- WORK INSTRUCTION: Your answer should be an exact copy of the lines from the one holding "1683x363 pixels. Task: Click" to the end of the material below, pictures left out.

╭─ PROVIDED INFORMATION

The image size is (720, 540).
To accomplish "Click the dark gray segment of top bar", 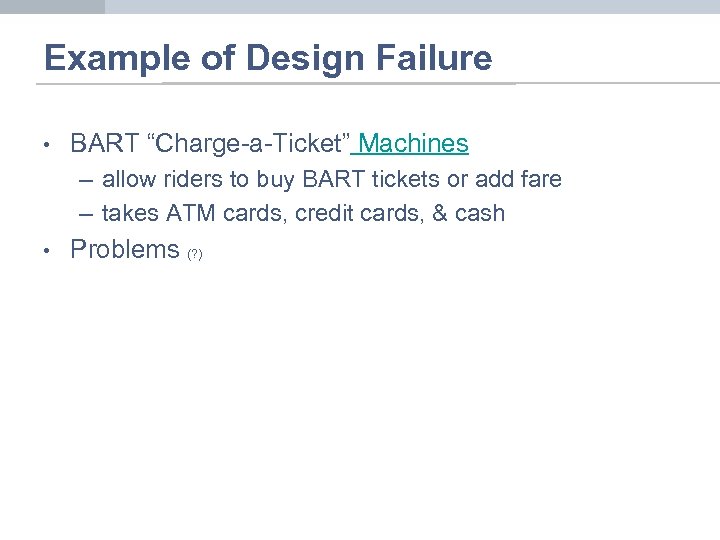I will pos(52,6).
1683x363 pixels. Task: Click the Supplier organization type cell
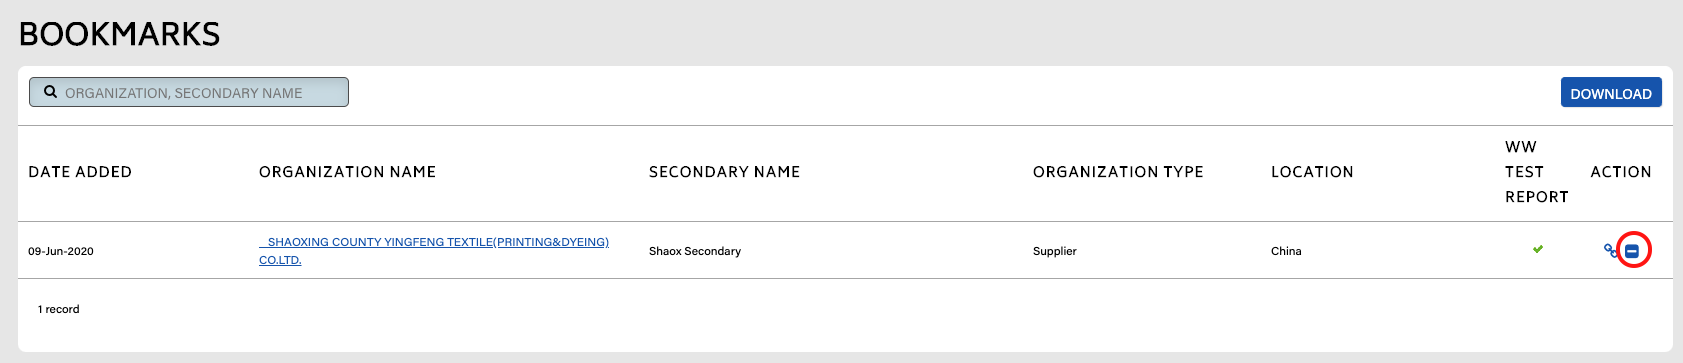tap(1055, 251)
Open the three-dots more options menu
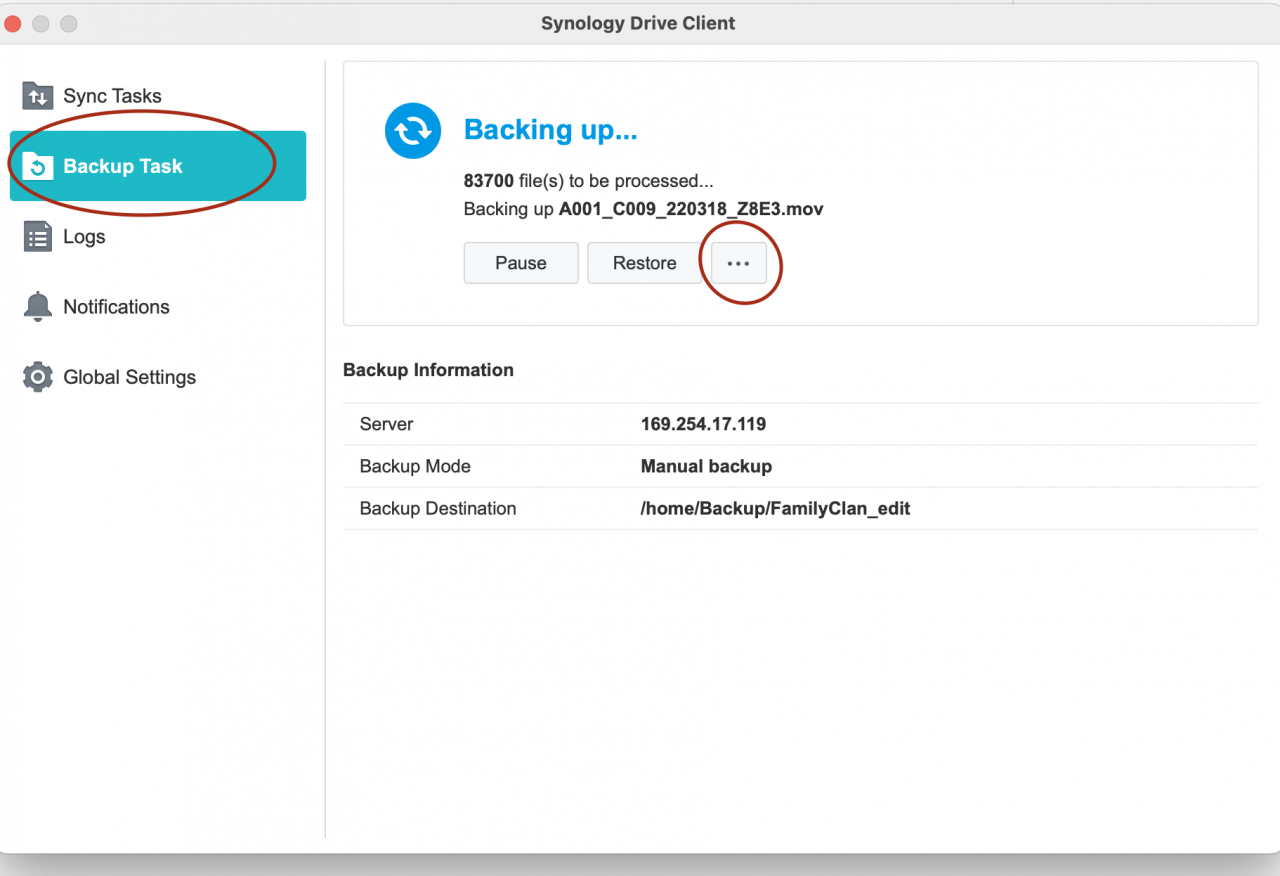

╰─

- RESULT BELOW:
1683x363 pixels. Task: Click the Supplier organization type cell
tap(1055, 251)
Open the three-dots more options menu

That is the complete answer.